## Required task
Rewrite the material from the line that has "Image resolution: width=1824" through the end of the material, replacing "Session" with "Arrangement" and leaving everything else unchanged. Leave the pictures out of your answer.

***** Exercise material *****

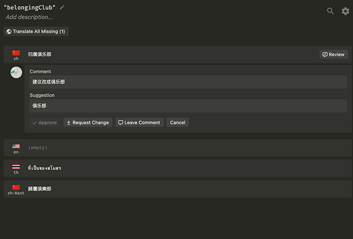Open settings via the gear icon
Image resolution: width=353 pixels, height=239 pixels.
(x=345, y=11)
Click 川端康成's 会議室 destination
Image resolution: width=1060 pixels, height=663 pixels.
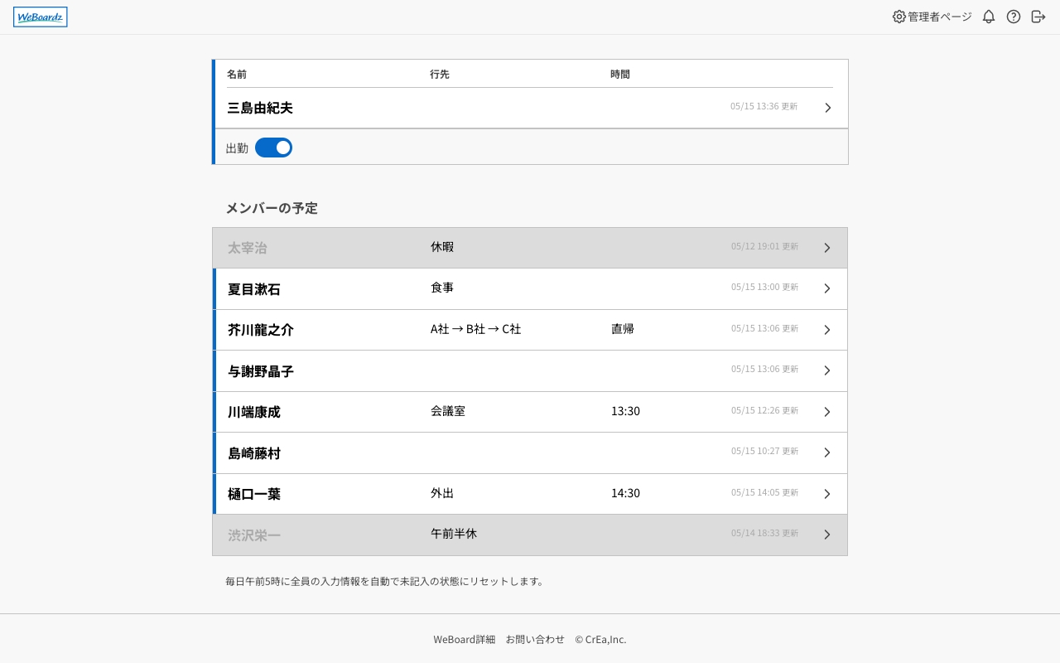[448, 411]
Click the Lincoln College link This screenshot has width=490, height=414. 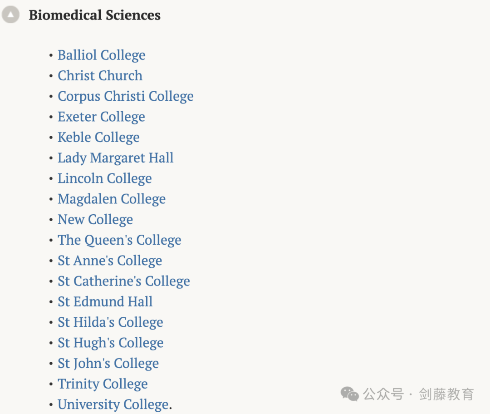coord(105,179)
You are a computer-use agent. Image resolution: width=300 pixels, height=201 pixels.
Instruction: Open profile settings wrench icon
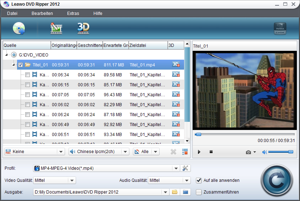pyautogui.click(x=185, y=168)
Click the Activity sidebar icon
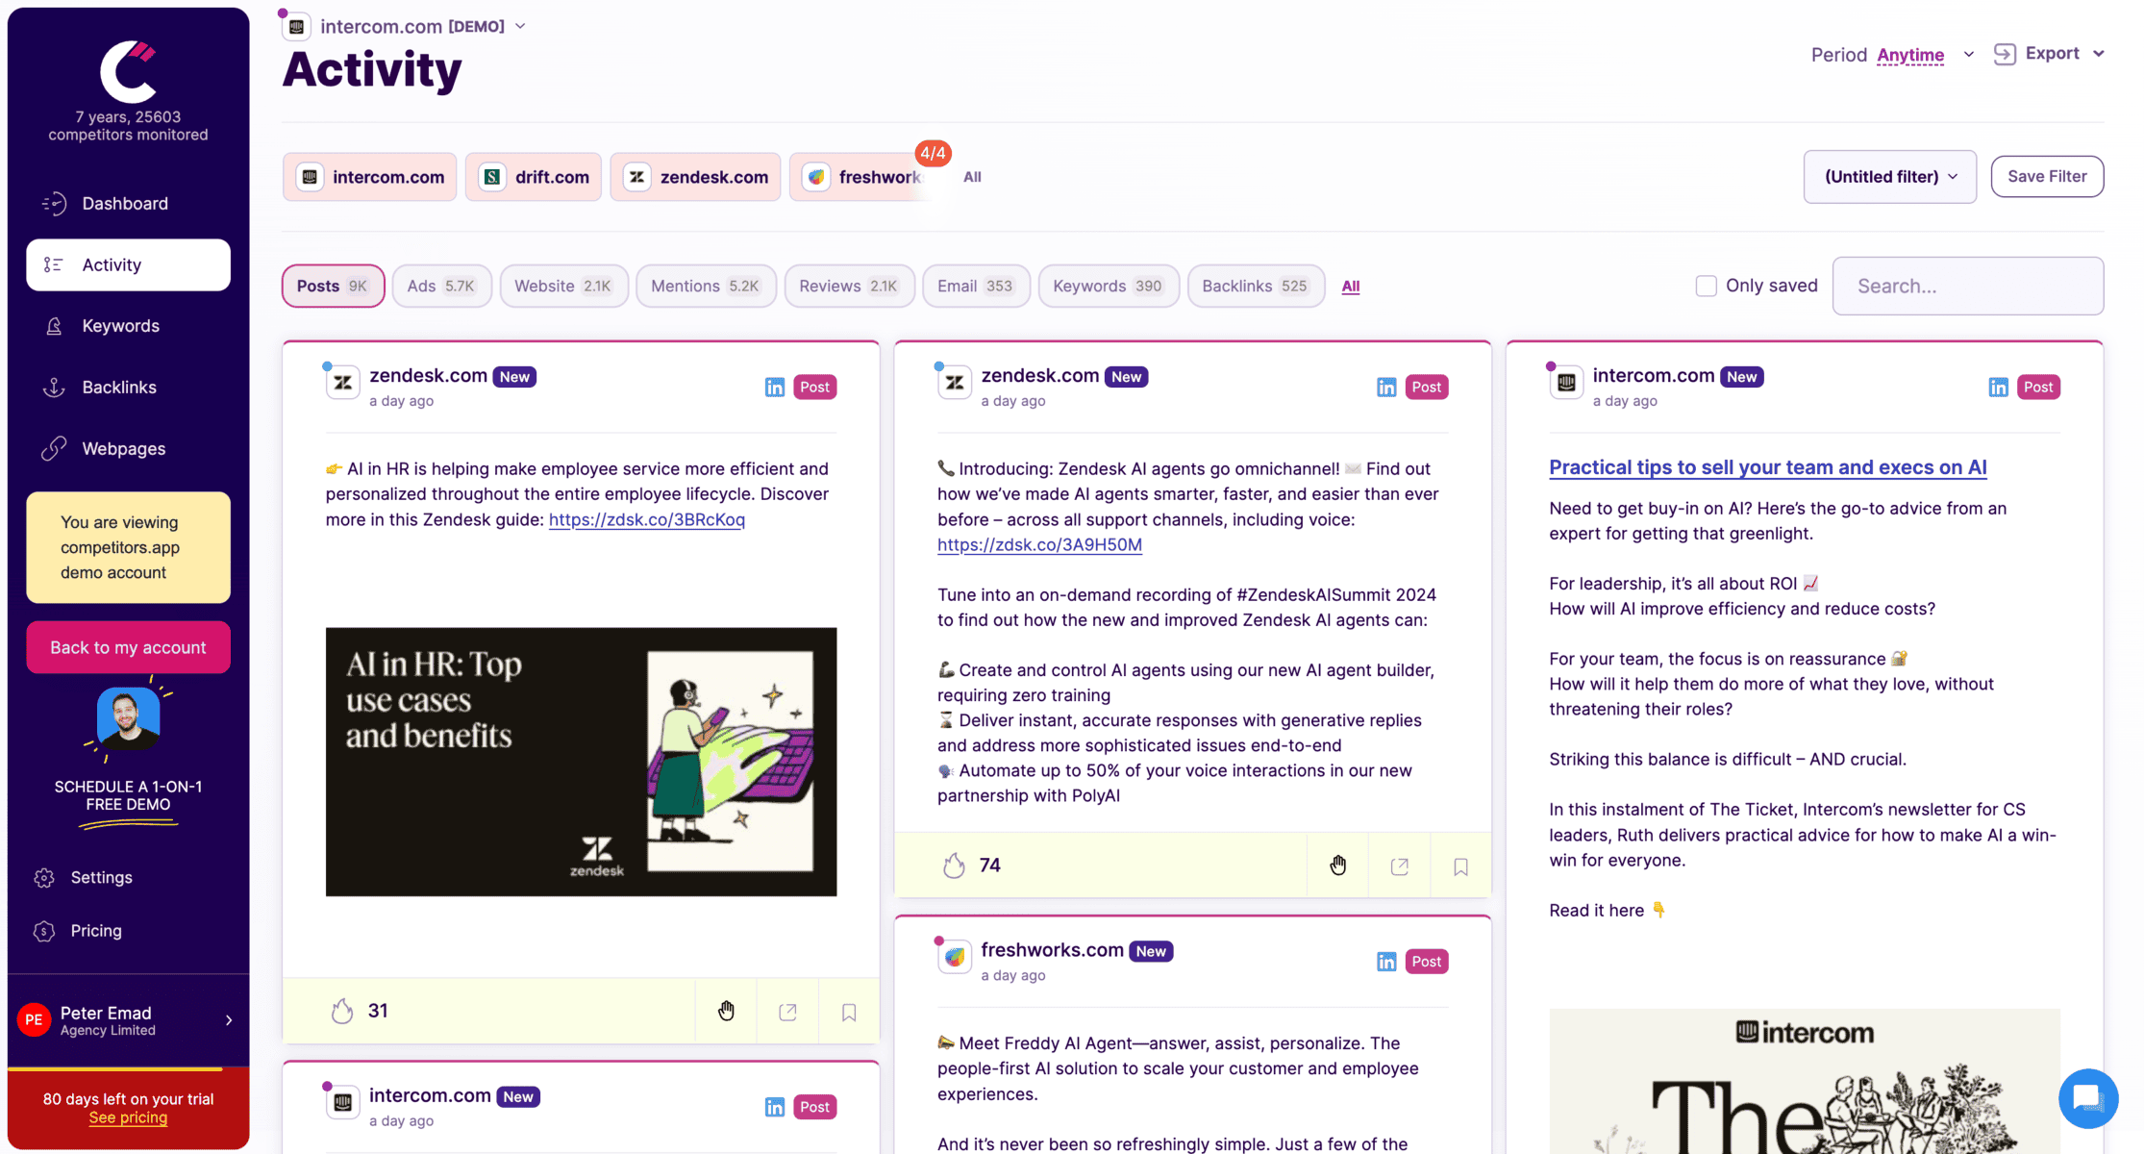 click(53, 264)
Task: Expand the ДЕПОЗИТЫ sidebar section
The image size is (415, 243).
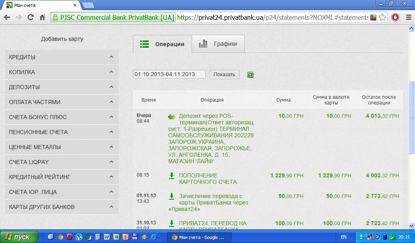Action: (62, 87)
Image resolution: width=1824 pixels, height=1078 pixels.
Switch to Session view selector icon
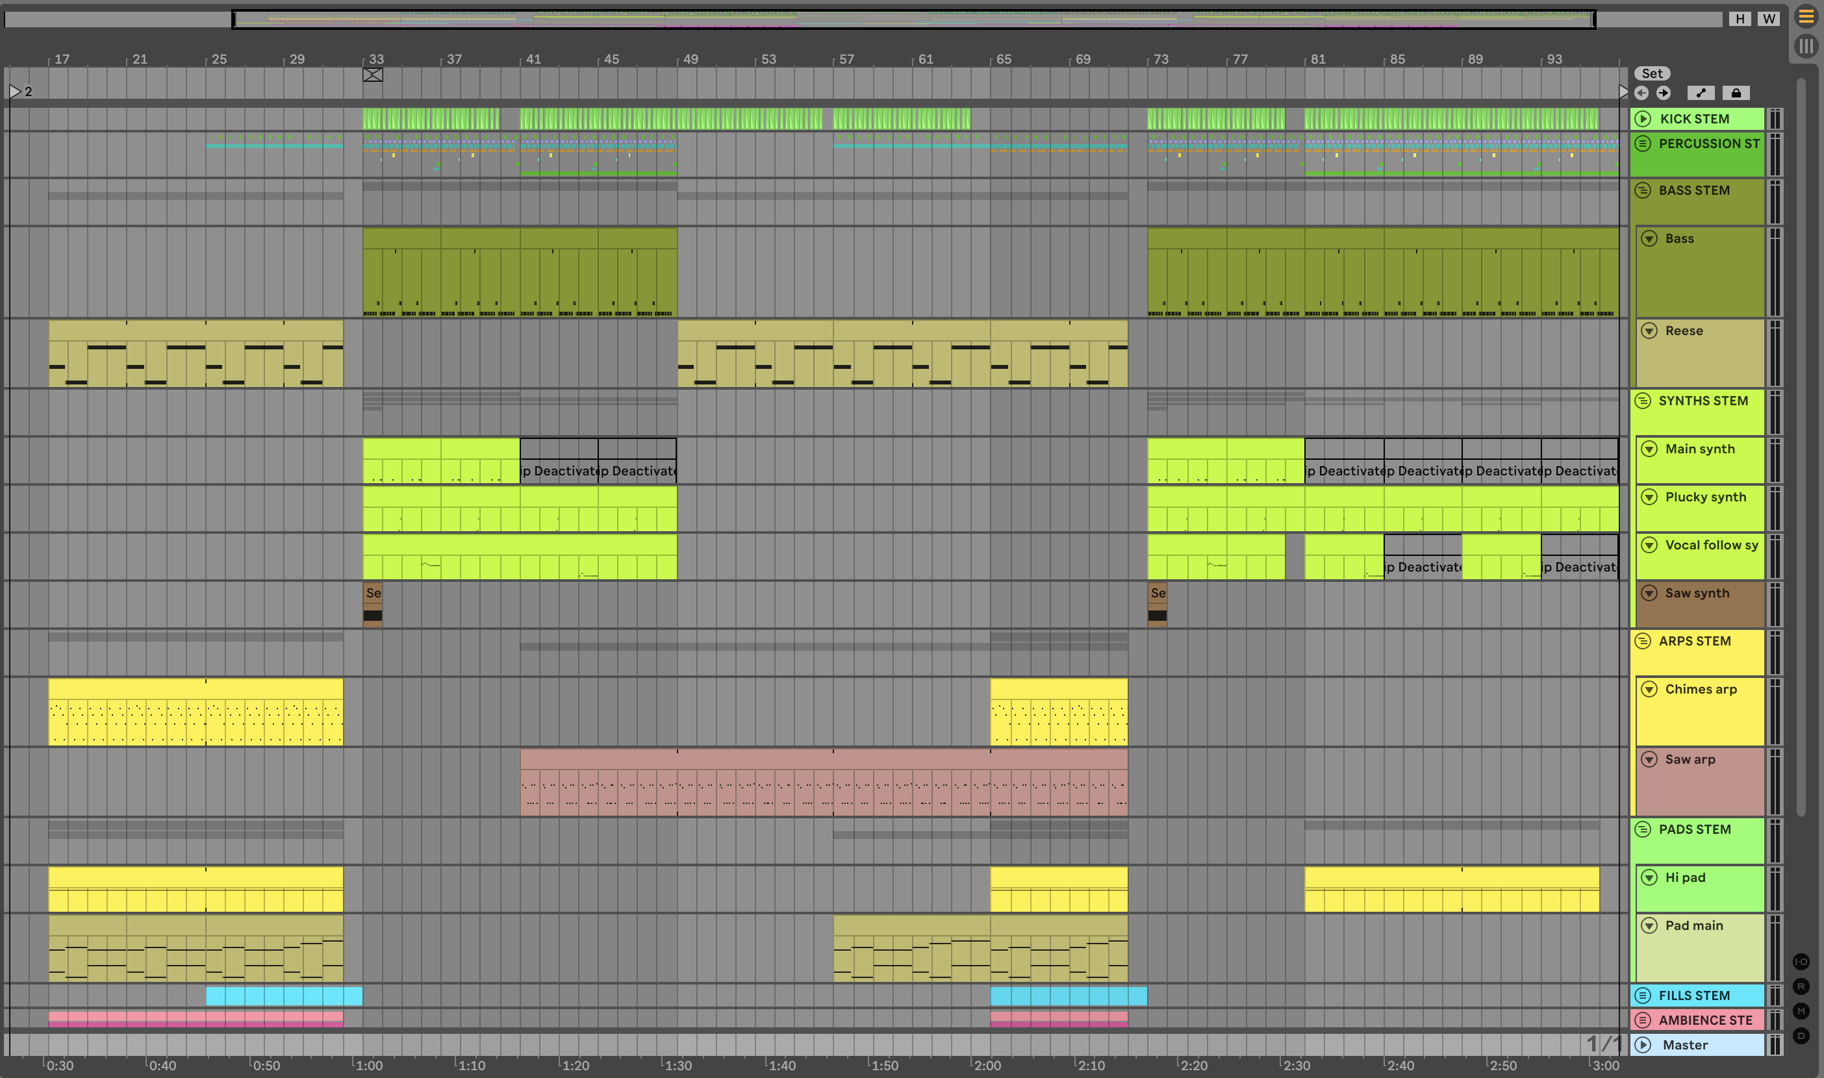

*****

## Solution below
Image resolution: width=1824 pixels, height=1078 pixels.
Switch to Arrangement view selector icon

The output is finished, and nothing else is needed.